> _What the task requires_
Would you output the entries below only from the line containing "[button] (985, 585)" through the line containing "Advertise (429, 2083)", exactly as they stand and with both ends included?

> _Entries provided_
━━━━━━━━
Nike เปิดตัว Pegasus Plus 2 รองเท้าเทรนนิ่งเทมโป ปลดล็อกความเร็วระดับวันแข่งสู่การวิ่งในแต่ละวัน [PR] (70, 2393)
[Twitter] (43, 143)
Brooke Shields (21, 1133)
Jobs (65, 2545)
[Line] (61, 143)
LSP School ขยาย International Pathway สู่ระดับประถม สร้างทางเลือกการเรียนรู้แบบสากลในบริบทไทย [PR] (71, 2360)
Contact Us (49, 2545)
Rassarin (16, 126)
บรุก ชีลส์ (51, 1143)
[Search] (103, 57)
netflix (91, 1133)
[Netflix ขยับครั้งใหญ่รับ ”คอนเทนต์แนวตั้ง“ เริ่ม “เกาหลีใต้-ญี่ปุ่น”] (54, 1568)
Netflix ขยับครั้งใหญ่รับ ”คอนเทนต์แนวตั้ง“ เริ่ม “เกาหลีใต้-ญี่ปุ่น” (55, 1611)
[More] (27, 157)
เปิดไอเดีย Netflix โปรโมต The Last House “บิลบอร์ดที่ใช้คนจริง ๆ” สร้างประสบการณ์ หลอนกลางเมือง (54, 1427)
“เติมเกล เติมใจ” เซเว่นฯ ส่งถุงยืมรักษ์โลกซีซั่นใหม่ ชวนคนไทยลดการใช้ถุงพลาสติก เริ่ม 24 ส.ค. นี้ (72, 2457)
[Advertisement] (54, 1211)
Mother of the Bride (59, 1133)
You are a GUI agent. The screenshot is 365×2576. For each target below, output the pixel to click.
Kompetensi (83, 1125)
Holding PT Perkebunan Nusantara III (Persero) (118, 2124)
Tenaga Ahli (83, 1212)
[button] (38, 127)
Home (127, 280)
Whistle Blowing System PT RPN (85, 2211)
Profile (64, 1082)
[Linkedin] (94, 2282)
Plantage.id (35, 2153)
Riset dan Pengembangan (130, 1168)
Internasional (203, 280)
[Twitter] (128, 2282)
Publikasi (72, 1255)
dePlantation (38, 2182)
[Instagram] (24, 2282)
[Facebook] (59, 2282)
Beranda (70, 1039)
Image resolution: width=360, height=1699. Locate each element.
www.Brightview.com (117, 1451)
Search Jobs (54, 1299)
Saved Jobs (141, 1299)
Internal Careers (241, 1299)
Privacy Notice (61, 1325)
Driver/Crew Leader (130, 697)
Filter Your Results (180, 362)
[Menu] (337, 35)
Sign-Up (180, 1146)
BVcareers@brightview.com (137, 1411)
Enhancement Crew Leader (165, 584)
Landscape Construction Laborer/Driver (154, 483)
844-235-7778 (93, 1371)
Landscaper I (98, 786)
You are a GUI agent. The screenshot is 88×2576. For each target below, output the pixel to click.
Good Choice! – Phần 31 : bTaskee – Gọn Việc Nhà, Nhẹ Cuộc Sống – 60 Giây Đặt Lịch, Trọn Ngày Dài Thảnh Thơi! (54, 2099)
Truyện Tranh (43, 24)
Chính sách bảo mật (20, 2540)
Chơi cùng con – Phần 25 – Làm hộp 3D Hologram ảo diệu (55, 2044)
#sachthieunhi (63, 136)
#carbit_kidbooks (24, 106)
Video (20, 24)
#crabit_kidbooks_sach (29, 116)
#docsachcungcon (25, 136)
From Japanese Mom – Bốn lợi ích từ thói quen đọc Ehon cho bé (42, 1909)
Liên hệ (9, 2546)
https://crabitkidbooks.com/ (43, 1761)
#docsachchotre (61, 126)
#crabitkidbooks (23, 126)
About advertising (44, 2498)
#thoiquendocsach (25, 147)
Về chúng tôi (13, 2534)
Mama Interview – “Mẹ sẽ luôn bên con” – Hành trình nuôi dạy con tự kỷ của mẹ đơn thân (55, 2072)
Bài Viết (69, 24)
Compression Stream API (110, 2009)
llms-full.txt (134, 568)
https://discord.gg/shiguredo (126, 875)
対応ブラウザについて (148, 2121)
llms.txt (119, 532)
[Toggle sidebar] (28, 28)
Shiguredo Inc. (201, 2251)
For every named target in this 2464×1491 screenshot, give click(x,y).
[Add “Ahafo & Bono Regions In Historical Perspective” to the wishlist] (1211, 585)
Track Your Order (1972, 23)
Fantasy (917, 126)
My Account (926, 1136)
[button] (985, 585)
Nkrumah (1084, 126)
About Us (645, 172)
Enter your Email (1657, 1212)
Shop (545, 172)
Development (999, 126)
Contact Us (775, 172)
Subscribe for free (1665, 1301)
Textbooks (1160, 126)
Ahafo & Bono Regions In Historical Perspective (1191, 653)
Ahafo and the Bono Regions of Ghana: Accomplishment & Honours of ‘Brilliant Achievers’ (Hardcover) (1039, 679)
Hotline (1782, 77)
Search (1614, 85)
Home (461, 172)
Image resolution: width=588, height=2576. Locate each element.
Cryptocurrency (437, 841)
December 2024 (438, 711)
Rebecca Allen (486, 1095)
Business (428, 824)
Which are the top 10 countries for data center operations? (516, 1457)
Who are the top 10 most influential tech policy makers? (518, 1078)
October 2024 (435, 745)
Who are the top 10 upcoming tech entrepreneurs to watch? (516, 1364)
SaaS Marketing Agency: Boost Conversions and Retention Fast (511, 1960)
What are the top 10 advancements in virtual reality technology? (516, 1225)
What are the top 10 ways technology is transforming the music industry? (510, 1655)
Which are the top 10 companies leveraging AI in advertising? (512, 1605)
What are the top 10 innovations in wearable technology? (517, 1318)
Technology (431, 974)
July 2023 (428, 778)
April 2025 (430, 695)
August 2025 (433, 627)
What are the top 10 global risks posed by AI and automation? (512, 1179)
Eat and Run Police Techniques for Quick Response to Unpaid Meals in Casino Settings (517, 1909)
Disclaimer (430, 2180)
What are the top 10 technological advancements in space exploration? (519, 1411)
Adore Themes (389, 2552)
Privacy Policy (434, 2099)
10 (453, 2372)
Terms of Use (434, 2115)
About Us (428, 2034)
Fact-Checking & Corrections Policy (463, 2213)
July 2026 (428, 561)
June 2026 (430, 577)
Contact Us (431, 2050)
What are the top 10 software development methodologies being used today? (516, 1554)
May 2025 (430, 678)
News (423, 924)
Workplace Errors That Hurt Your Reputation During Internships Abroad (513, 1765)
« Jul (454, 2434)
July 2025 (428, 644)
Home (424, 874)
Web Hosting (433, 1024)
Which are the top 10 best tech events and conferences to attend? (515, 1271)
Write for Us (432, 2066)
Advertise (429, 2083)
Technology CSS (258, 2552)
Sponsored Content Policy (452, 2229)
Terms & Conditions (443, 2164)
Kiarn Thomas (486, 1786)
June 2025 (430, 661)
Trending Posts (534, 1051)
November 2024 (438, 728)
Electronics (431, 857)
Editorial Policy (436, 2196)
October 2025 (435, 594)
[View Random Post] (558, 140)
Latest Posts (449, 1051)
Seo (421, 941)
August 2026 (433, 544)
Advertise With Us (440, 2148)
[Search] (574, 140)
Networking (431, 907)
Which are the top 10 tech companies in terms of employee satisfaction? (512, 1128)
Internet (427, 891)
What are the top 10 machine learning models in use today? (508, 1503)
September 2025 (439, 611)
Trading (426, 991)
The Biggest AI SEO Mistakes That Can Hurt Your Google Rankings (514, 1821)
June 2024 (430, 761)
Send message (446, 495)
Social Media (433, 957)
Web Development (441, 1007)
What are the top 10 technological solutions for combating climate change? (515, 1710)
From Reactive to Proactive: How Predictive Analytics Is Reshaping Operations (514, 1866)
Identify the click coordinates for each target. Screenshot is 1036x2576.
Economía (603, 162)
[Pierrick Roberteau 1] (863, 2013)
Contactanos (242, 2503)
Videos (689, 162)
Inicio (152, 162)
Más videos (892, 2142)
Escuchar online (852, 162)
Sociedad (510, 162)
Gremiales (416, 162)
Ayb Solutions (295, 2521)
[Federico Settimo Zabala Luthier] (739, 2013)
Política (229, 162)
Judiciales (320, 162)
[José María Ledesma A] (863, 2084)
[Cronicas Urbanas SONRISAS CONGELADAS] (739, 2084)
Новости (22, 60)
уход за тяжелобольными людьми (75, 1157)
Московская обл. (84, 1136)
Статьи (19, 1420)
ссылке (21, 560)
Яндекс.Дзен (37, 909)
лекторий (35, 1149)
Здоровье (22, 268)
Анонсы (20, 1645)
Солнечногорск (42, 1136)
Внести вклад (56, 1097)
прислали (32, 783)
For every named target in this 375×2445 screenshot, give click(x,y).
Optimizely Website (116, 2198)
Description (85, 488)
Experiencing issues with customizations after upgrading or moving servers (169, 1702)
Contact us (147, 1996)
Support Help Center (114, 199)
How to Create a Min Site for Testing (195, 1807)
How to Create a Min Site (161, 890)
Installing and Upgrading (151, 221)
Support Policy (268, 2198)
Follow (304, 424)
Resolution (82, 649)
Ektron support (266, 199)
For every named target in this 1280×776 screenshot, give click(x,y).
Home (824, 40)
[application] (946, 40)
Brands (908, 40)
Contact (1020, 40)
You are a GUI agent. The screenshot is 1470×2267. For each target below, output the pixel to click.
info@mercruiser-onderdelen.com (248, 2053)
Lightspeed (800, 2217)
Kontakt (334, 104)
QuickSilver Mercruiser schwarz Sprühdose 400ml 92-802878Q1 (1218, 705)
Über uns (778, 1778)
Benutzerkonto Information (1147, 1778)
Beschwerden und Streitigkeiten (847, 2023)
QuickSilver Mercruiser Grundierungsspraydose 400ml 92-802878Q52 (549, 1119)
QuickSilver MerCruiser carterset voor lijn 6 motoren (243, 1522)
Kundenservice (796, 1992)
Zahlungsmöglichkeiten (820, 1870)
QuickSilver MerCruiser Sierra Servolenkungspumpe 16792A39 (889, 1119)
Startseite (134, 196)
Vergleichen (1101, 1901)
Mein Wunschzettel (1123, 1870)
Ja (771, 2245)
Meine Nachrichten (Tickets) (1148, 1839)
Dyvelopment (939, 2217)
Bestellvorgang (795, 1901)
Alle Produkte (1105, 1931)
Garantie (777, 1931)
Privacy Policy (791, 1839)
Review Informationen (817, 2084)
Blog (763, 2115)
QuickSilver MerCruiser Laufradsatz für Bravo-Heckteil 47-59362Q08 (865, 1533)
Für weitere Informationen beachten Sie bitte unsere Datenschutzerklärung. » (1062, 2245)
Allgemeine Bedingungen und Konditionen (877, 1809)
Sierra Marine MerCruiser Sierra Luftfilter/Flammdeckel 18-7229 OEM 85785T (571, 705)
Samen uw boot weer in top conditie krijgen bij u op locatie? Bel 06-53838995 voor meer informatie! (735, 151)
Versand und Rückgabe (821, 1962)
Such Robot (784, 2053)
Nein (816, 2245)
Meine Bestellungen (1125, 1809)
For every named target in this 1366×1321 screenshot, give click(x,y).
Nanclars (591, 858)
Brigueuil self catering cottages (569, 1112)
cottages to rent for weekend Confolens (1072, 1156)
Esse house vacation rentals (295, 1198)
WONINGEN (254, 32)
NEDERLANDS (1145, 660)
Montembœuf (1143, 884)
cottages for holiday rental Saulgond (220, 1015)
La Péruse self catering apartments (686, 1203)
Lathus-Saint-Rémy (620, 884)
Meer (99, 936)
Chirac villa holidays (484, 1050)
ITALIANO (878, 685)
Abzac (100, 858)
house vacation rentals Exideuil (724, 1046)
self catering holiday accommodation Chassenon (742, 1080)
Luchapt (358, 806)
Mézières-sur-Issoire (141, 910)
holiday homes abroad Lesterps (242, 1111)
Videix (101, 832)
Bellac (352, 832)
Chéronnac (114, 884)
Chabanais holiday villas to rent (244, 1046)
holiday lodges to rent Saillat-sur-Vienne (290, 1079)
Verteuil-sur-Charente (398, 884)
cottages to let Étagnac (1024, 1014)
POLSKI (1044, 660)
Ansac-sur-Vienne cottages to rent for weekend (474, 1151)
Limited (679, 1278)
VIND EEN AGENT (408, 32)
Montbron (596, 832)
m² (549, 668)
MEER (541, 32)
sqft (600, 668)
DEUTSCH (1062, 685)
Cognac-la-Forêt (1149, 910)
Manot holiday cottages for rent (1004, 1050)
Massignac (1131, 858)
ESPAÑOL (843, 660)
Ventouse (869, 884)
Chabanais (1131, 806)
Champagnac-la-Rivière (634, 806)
━━━━━━━━
> _Response area_
[button] (985, 585)
Nkrumah (1084, 126)
About Us (645, 172)
Enter your Email (1657, 1212)
Shop (545, 172)
Development (999, 126)
Contact Us (775, 172)
Subscribe for free (1665, 1301)
Textbooks (1160, 126)
Ahafo & Bono Regions In Historical Perspective (1191, 653)
Ahafo and the Bono Regions of Ghana: Accomplishment & Honours of ‘Brilliant Achievers’ (Hardcover) (1039, 679)
Hotline (1782, 77)
Search (1614, 85)
Home (461, 172)
Image resolution: width=588, height=2576. Locate each element.
Cryptocurrency (437, 841)
December 2024 (438, 711)
Rebecca Allen (486, 1095)
Business (428, 824)
Which are the top 10 countries for data center operations? (516, 1457)
Who are the top 10 most influential tech policy makers? (518, 1078)
October 2024 (435, 745)
Who are the top 10 upcoming tech entrepreneurs to watch? (516, 1364)
SaaS Marketing Agency: Boost Conversions and Retention Fast (511, 1960)
What are the top 10 advancements in virtual reality technology? (516, 1225)
What are the top 10 ways technology is transforming the music industry? (510, 1655)
Which are the top 10 companies leveraging AI in advertising? (512, 1605)
What are the top 10 innovations in wearable technology? (517, 1318)
Technology (431, 974)
July 2023 (428, 778)
April 2025 (430, 695)
August 2025 (433, 627)
What are the top 10 global risks posed by AI and automation? (512, 1179)
Eat and Run Police Techniques for Quick Response to Unpaid Meals in Casino Settings (517, 1909)
Disclaimer (430, 2180)
What are the top 10 technological advancements in space exploration? (519, 1411)
Adore Themes (389, 2552)
Privacy Policy (434, 2099)
10 (453, 2372)
Terms of Use (434, 2115)
About Us (428, 2034)
Fact-Checking & Corrections Policy (463, 2213)
July 2026 (428, 561)
June 2026 (430, 577)
Contact Us (431, 2050)
What are the top 10 software development methodologies being used today? (516, 1554)
May 2025 (430, 678)
News (423, 924)
Workplace Errors That Hurt Your Reputation During Internships Abroad (513, 1765)
« Jul (454, 2434)
July 2025 (428, 644)
Home (424, 874)
Web Hosting (433, 1024)
Which are the top 10 best tech events and conferences to attend? (515, 1271)
Write for Us (432, 2066)
Advertise (429, 2083)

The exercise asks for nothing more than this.